In Abood v. Detroit Bd. of Edn. (1977), 431 U.S. 209, the United States Supreme Court upheld agency shop service fees as being constitutionally valid as long as the agency shop agreement required every employee in the bargaining unit to defray the costs of collective bargaining, contract administration, and grievance adjustment. However, Abood also held that a union could not, without violating the First [154]*154Amendment, “ ‘collect from dissenting employees any sums for the support of ideological causes not germane to its duties as collective bargaining agent.’ ” Chicago Teachers Union, Local No. 1 v. Hudson (1986), 475 U.S. 292, 294, quoting Ellis v. Railway Clerks (1984), 466 U.S. 435, 447. Plans which provide for refunding portions of service fees to nonmembers pursuant to the requirements of the First Amendment must contain adequate procedures which enable nonmembers to protect their constitutional rights and challenge the validity of the refund. See Hudson, supra.

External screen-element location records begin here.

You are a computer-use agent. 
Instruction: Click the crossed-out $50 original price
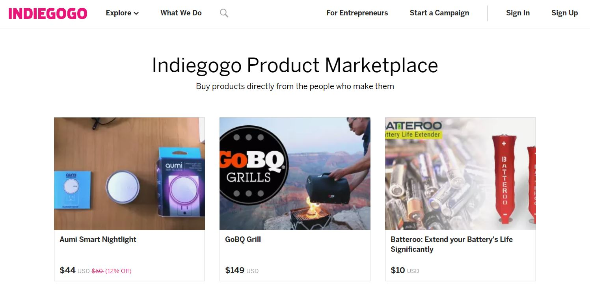pyautogui.click(x=97, y=271)
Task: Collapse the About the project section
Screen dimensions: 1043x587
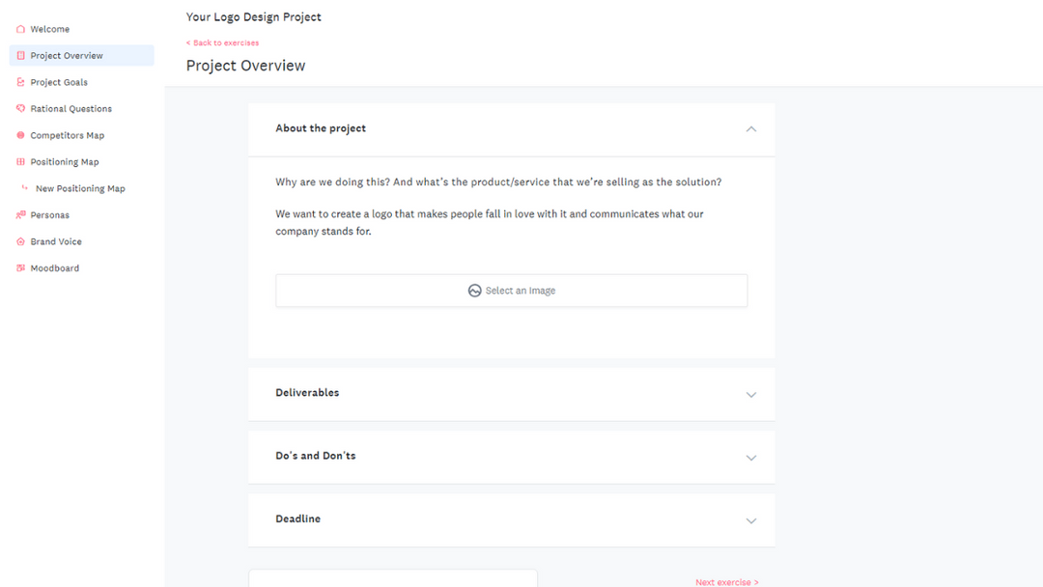Action: 750,128
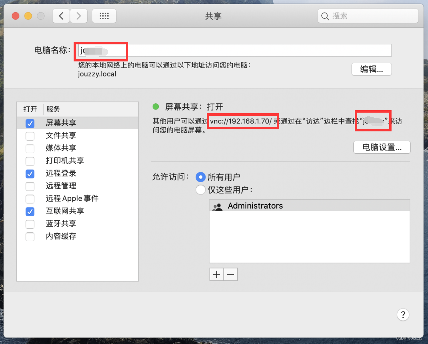The width and height of the screenshot is (428, 344).
Task: Enable the 文件共享 checkbox
Action: [30, 136]
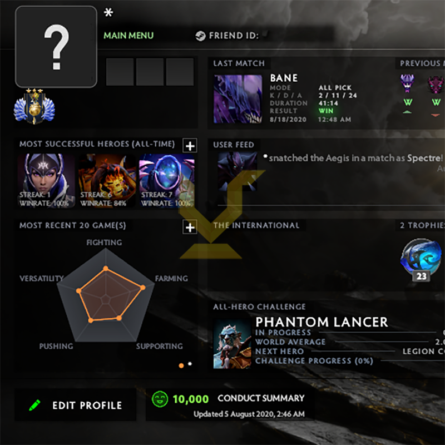Select the Luna hero card with streak 1
Screen dimensions: 445x445
(46, 181)
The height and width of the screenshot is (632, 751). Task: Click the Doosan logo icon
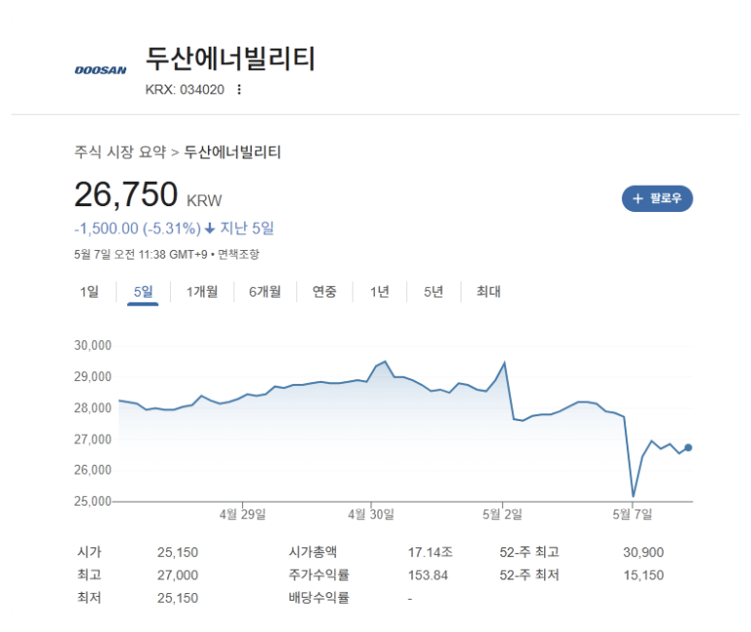[x=101, y=70]
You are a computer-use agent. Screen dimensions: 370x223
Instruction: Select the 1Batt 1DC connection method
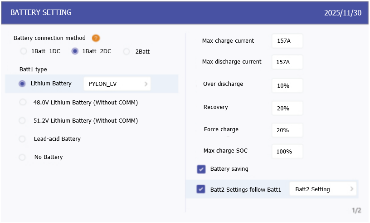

As noted above, appellees challenged the service fee and TFT’s procedures regulating the rebate of portions of such service fees. Appellees relied on Section 1983, Title 42, U.S. Code4 as a basis for their federal constitutional claims and the courts below granted relief pursuant to those claims. “[A] § 1983 action is available to redress substantive due process violations of a specific constitutional guarantee.” McGlumphy v. Fraternal Order of Police (N.D. Ohio 1986), 633 F. Supp. 1074, 1079. While Section 1983 was designed to provide injured persons access to federal courts, the Congress conferred concurrent jurisdiction on state courts as well. Patsy v. Bd. of Regents of Florida (1982), 457 U.S. 496, 506-507.

In the instant action, TFT did not appeal the trial court’s determination that the procedures used to refund nonmember employee service fees and resolve disputes concerning the validity of the rebates were unconstitutional. That issue is not before us. TFT contends that the trial court erred in granting relief to appellees extending beyond April 1, 1984, because appellees were required to exhaust administrative remedies contained in R.C. 4117.01 et seq., and specifically R.C. 4117.09(C), before obtaining relief pursuant to Section 1983.5 We do not agree.

[155]*155In Patsy v. Bd. of Regents of Florida, supra, the Supreme Court held that plaintiffs need not exhaust state administrative remedies before instituting Section 1983 actions in federal court. State courts were divided as to whether Patsy also applied with regard to the filing of Section 1983 actions in state courts. See Kramer v. Horton (1986), 128 Wis. 2d 404, 383 N.W. 2d 54, certiorari denied (1986), 479 U.S. 918; McConnell v. Seattle (1986), 44 Wash. App. 316, 722 P. 2d 121; State, ex rel. Basham, v. Medical Licensing Bd. of Ind. (Ind. App. 1983), 451 N.E. 2d 691; Bartschi v. Chico Community Memorial Hosp. (1982), 137 Cal. App. 3d 502, 187 Cal. Rptr. 61 (all holding Patsy not applicable to state court Section 1983 actions). See, also, James v. Jennings (Mo. App. 1987), 735 S.W. 2d 188. But, see, Maryland Natl. Capital Park & Planning Comm. v. Crawford (1984), 59 Md. App. 276, 475 A. 2d 494, affirmed on other grounds (1986), 307 Md. 1, 511 A. 2d 1079; Fetterman v. Univ. of Conn. (1984), 192 Conn. 539, 473 A. 2d 1176; Logan v. So. Cal. Rapid Transit Dist. (1982), 136 Cal. App. 3d 116, 185 Cal. Rptr. 878 (all holding Patsy applicable to state court Section 1983 actions). See, also, O’Connors v. Helfgott (R.I. 1984), 481 A. 2d 388.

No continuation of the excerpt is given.